**ASSIGNMENT:** The output consists only of the lines from the one with "Select the Chinolor Theme house thumbnail" through the end of the records, each printed exactly, and contains no pictures.

**SUPPLIED DATA:**
•••••

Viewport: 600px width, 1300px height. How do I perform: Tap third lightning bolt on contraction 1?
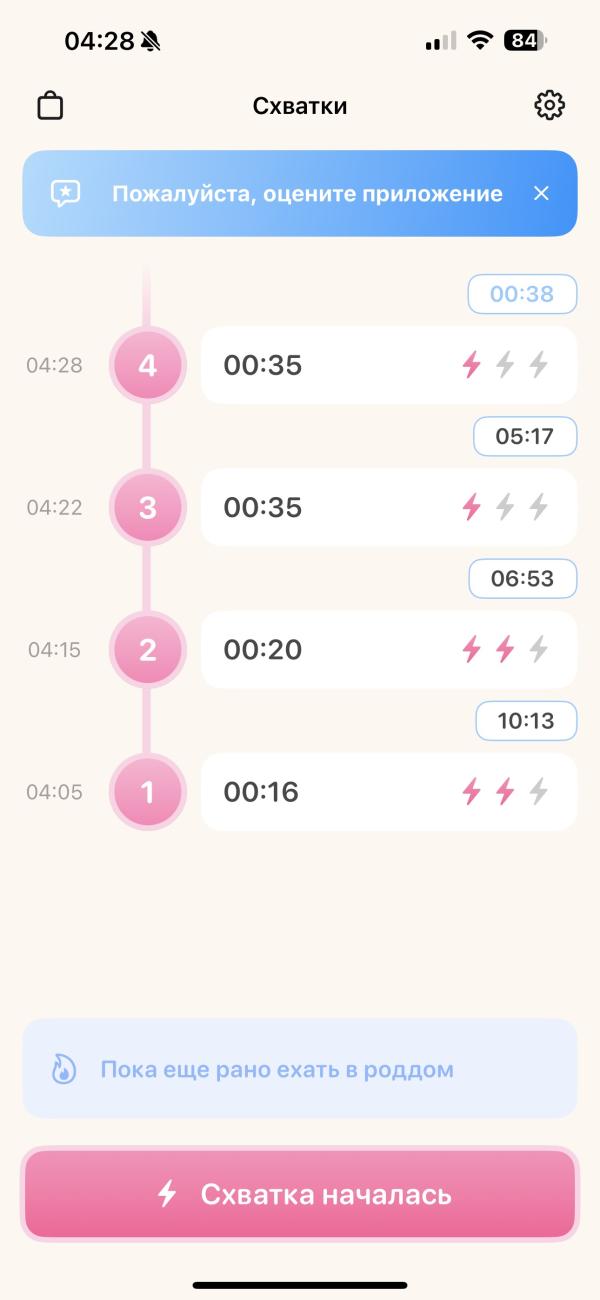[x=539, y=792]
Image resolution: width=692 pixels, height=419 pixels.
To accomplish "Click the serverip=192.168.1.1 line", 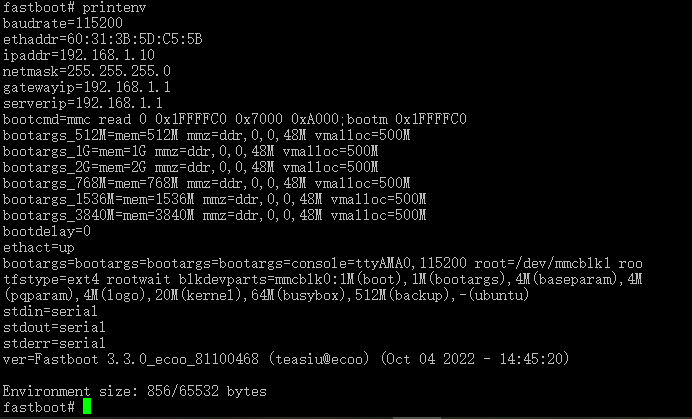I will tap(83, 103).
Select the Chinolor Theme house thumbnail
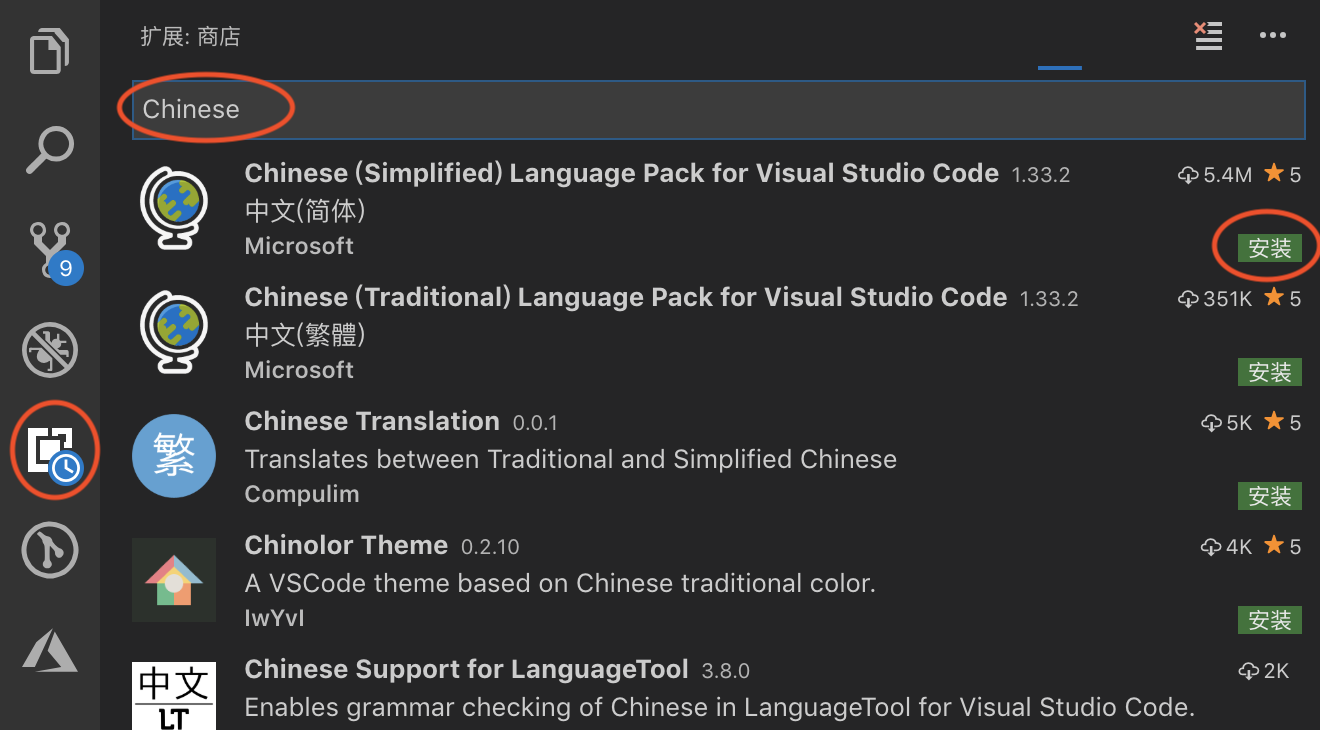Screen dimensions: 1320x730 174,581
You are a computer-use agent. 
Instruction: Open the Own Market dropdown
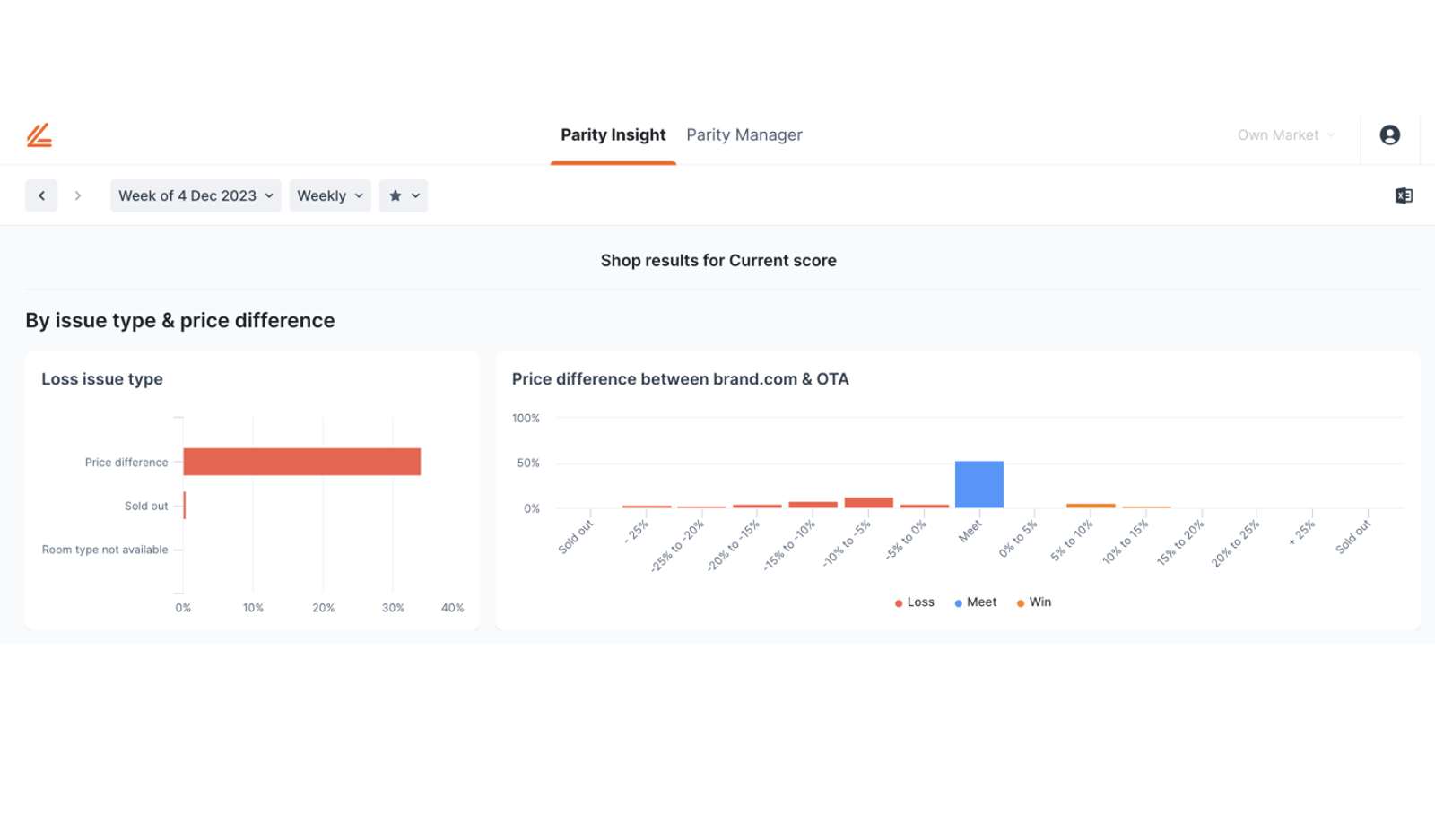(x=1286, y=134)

•••••

**EXERCISE RESPONSE:**
Select the Chinolor Theme house thumbnail
Screen dimensions: 1320x730 174,581
You are a computer-use agent. 
Instruction: Open the Own Market dropdown
(x=1286, y=134)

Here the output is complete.